そしてのっけから川島が、不穏なことを言いだしたので、みんなの顔がこわばる。
「まあ、まだどうなるかは分からん。まずは話を聞いてくれ」
「おお、察するに欧州の情勢か?」
「いや、アメリカだ」
「マジかよ」
この世界でも欧州の情勢は、ほぼ史実どおりの経緯をたどっていた。
ドイツではヒトラーが政権を取り、35年に再軍備を宣言。
36年にはラインラント進駐が強行され、今年3月にはオーストリアが併合されてしまった。
世界は着々と第2次世界大戦へと進んでいるのだが、川島はそれが問題ではないと言う。
「アメリカがフィリピンとグアムの軍備を、本格的に強化しようとしている。軍港と飛行場の拡張工事が、それぞれ始まったんだ」
「うわ、そう来たか」
フィリピンとグアムはアメリカの植民地として、それなりの軍事施設が置かれている。
太平洋戦争開始時点で、フィリピンには3万人もの米兵と、200機以上の航空機があったし、グアムにも400人の海兵隊がいた。
しかし帝国軍の侵攻では、グアムは2日で陥落しているし、1ヶ月ほどでマニラまで攻略されている。
実はグアムについては、テコ入れの計画もあったようだが、その前に開戦となっていた。
いずれにしろ、史実では戦前に強化されなかった両基地が、今世では強化されつつあるわけだ。
それも軍縮条約の破棄に伴って、徐々に進んでいたものが、一気に進展を見せているという。
ここで佐島が、川島に訊ねる。
「アメリカの世論はどうなんや? 日本敵視に、動いとるんか?」
「いや、一般世論ではそうでもないな。この世界でも移民は減ってるし、清国や正統ロシアの後ろ盾としては、協力してすらいるんだ」
「ふむ、ちゅうことは軍部の一部に、日本を敵視する勢力があるわけやな」
「ああ、特に海軍で、その傾向が強いな。ついでに政界や経済界にも、日本をやっかむ勢力が存在する」
「まあ、日本は順調に成長しとるからなぁ。なんだかんだいって、海軍もでかいし」
「そういうことだな」
前世に比べて日本は、海軍がより強力になっているため、アメリカ海軍の危機感、ライバル意識をあおっていた。
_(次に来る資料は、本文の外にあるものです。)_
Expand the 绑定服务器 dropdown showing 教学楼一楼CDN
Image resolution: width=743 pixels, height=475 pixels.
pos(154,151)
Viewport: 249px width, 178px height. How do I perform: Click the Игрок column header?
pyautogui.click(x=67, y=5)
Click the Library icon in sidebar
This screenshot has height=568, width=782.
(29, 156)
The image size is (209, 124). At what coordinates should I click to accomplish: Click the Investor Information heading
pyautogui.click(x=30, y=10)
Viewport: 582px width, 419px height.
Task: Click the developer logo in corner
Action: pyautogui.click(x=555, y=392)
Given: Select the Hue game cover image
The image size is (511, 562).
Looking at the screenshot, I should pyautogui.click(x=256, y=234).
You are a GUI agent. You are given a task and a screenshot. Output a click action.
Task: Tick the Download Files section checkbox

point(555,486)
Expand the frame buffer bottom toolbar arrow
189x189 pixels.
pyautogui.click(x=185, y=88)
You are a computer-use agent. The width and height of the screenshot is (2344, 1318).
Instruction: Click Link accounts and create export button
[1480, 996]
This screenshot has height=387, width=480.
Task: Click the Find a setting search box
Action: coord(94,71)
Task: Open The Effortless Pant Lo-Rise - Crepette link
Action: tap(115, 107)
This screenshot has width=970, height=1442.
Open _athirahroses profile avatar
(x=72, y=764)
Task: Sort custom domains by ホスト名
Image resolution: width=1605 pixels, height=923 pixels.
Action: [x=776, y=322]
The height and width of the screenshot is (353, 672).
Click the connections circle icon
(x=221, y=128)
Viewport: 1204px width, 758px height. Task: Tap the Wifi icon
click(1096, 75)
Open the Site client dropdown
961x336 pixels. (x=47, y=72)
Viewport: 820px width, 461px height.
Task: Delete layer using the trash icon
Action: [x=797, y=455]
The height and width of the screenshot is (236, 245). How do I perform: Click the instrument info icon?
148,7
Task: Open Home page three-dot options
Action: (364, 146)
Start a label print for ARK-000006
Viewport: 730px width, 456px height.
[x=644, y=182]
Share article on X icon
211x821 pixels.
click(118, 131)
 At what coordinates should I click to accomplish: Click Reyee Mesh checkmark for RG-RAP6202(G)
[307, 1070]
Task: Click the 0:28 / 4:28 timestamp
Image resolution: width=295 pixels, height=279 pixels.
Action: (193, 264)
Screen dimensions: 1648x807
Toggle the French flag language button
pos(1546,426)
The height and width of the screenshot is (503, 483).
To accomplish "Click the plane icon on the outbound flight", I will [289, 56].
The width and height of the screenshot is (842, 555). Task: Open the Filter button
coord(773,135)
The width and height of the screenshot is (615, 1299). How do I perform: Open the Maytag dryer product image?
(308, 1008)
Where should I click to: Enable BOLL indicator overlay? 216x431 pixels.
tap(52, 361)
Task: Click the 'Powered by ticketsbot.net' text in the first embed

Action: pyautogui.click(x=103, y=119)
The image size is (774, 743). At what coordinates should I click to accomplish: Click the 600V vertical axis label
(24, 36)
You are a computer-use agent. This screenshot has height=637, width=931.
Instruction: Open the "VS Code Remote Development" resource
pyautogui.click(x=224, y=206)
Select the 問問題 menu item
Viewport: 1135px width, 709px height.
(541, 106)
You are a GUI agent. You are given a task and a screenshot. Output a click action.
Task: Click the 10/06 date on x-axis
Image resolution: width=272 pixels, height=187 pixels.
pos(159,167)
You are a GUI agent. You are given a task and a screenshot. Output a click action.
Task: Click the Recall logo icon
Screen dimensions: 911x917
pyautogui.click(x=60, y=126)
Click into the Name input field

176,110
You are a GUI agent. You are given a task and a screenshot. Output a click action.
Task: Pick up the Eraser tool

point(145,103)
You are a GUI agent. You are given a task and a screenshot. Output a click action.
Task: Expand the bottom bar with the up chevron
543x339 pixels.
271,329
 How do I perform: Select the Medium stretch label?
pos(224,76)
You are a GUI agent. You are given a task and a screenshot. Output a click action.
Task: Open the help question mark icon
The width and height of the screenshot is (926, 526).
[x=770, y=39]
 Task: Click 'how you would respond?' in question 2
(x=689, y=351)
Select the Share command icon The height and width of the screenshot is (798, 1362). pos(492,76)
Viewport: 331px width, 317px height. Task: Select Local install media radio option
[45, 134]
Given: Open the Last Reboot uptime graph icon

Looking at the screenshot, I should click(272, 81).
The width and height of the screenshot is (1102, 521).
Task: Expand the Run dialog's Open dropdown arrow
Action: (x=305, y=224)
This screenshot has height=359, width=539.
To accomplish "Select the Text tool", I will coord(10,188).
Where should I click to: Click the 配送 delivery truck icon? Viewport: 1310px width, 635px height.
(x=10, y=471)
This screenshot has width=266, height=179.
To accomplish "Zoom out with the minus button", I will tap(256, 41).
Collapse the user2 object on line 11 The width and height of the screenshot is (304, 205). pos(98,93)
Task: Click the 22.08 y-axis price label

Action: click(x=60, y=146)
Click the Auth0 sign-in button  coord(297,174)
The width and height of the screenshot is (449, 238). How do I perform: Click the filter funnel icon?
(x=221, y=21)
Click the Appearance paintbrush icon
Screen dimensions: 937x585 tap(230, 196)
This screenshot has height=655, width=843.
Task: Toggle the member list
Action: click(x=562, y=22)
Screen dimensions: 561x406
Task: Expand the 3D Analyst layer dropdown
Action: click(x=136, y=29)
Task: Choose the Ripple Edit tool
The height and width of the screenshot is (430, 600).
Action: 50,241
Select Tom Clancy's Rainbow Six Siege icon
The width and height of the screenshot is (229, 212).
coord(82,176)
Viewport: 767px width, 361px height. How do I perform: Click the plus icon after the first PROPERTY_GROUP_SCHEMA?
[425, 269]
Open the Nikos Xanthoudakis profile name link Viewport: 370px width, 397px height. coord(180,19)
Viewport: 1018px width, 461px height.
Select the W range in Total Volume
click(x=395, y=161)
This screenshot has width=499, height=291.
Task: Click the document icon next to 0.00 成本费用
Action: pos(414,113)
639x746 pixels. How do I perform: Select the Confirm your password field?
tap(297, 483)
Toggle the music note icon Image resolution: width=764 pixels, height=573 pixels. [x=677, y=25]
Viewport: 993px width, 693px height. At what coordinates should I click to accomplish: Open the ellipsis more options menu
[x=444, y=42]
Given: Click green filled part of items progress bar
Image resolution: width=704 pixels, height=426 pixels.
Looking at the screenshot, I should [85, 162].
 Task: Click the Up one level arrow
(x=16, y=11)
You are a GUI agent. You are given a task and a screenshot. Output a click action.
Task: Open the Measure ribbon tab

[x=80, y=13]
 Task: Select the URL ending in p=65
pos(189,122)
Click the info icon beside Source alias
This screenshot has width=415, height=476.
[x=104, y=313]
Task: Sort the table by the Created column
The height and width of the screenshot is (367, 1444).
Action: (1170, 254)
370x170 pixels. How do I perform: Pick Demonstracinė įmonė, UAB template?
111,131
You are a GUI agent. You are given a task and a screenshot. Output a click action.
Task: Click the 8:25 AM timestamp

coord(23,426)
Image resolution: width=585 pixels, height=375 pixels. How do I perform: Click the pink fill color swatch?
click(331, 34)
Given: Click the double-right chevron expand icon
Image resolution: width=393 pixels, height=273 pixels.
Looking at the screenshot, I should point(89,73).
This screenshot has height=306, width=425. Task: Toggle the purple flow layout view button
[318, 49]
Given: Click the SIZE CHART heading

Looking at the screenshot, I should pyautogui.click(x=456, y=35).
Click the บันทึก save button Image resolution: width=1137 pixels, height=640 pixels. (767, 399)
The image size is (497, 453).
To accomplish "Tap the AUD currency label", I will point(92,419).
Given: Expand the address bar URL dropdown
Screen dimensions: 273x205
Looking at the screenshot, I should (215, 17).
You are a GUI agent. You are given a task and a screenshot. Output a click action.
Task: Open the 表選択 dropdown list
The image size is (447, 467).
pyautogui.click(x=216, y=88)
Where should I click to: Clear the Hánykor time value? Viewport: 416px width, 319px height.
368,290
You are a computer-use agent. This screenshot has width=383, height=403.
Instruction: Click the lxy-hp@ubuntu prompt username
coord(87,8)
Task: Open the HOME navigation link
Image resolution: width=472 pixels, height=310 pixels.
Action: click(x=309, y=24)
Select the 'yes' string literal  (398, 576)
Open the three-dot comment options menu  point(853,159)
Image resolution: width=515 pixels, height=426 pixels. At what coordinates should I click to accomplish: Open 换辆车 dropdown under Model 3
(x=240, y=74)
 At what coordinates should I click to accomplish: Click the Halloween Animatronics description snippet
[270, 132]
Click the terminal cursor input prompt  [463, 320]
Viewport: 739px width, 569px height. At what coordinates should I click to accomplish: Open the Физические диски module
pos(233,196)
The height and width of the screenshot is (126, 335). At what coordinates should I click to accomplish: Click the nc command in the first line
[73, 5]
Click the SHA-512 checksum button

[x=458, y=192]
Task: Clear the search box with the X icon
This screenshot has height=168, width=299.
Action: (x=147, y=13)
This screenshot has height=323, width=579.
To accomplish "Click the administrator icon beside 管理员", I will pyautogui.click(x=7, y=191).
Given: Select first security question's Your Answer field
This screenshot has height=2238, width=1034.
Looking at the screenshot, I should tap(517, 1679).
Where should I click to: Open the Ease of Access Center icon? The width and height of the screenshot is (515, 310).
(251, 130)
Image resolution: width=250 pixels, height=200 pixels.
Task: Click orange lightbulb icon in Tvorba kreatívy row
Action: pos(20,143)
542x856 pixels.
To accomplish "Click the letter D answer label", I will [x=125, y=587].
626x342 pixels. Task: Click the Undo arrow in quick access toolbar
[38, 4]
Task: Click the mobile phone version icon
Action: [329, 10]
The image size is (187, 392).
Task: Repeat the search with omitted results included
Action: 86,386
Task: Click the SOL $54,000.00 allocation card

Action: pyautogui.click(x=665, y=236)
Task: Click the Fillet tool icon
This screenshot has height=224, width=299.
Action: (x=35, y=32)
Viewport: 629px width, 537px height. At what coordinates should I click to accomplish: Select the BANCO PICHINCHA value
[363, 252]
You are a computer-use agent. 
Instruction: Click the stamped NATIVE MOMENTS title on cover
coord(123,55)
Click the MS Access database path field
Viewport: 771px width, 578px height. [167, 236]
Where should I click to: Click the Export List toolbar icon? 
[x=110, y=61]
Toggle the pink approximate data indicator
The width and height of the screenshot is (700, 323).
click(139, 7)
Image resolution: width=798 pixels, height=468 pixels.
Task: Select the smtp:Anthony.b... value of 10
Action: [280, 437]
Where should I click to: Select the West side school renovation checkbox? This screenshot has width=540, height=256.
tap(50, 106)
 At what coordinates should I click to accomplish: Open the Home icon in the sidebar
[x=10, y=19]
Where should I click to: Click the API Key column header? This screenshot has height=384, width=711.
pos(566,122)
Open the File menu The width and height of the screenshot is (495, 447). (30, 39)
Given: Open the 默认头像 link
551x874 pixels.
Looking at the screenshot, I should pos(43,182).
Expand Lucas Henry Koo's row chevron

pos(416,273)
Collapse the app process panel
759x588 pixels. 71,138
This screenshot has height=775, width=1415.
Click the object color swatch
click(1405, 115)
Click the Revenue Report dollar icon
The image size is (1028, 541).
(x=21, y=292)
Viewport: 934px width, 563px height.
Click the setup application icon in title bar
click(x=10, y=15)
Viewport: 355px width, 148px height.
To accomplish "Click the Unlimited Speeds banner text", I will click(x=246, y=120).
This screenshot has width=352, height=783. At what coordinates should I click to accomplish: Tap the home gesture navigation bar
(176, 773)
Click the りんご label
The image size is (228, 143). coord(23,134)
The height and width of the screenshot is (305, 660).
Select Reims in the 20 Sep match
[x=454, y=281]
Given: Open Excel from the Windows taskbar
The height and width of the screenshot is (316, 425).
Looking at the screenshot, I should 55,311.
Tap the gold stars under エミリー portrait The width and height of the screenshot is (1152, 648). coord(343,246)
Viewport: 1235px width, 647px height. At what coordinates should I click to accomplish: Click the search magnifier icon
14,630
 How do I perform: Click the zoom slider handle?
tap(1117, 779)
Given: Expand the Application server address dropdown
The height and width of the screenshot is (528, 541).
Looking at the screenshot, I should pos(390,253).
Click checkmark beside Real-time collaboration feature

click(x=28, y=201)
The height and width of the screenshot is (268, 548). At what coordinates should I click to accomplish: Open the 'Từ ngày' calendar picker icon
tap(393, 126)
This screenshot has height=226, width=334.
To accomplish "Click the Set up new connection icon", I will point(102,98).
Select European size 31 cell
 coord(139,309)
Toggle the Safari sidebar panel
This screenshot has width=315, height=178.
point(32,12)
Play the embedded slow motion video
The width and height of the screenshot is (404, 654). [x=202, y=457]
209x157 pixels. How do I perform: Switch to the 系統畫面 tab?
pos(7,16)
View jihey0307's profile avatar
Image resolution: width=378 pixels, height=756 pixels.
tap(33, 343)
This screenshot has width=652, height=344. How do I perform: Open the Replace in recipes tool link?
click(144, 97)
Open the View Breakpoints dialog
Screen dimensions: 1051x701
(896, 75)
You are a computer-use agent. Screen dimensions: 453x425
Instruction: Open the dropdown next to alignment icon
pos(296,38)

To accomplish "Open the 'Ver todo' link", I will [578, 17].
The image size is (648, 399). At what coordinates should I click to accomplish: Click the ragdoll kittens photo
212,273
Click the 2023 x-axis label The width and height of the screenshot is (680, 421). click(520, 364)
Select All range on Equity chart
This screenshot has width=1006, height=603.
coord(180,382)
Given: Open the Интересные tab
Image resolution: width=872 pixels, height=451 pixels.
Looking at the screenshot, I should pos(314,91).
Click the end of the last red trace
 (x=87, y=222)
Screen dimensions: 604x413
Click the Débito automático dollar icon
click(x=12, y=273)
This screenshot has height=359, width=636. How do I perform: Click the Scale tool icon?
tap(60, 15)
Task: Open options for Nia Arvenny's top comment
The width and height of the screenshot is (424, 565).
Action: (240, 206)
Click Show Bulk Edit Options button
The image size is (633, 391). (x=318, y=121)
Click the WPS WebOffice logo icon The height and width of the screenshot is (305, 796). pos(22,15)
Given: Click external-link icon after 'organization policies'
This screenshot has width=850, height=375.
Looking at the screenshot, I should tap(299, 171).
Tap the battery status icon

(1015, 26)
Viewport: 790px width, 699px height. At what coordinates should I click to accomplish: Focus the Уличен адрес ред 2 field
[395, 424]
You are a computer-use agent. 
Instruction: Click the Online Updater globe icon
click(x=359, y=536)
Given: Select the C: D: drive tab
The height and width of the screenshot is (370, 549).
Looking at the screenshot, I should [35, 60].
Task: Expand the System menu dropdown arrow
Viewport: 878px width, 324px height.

それに加え、アメリカからすれば日本は、清国や正統ロシア、中華民国との貿易の邪魔になってもいる。
おかげで政治・経済面で、日本をやっかむ勢力もいるということだ。
「う~ん、前世と同じようにやってるつもりでも、けっこう違ってきてるってことか」
「なにせ軍人に転生したからな。どうしても軍の強大化には反対しにくい。ていうか今まで、よくやってきた方だと思うぞ」
「そうだよね。何回も命の危険を覚えたんだから」
「まったくや。よう生き残ったで」
「同感、同感」
今までにやってきた軍の改革について、思い出した俺たちは、そろって遠い目をする。
前世では元老や軍首脳に丸投げできた面倒が、今世では俺たちの身に降りかかったのだ。
その過程で何度も暗殺の標的となり、死にそうな目にあってきた。
そんな、現実逃避気味な雰囲気を、川島が引き戻す。
「ゴホン……それで、だ。このままだとアメリカが、思わぬ行動に出る可能性が高いと思うんだ」
「思わぬ行動って?」
「例えば、欧州の動きとは別口で、日本にケンカを売ってくる、とかだな」
「ええっ、そんなことあるかな?」
川島の考えに中島が疑問の声を上げるが、俺は十分にあり得ると思った。
「いや、十分にあるんじゃないか? 何しろ因縁をつけて戦争に引きずり込むのは、あの国の常套手段だ」
「でも、それにしたって……」
「いいや、結局、前世でもイギリスと一緒に引きずり込まれたやんか。その矛先が、最初に日本に向かうかどうかの違いぐらいしか、ないで」
「だな。下手をすると、トンキン湾みたいなことやって、宣戦布告ってのもありか」
「ああ、それはありそうだな」
「えぇぇぇ……」
他のみんながアメリカの暴挙を疑わないことに、中島がショックを受けていた。
俺はそんな彼に、諭すように言う。
「国際関係ってのは、きれい事じゃ済まないんだ。実際にそうなるかどうかは別として、備えておかなきゃならない」
「……うん、そうだね。下手をすると、何百万人もの日本人が、犠牲になるんだから」
「そうだ。今後も情報はこまめに共有しよう。また変化があったら、連絡してくれよ、健吾」
「ああ、もちろんだ。みんなは戦争の準備の方を頼むぞ」
「おう」
「任せとけ」
こうして不穏な雰囲気を感じた俺たちは、さらに戦争準備に奔走することとなる。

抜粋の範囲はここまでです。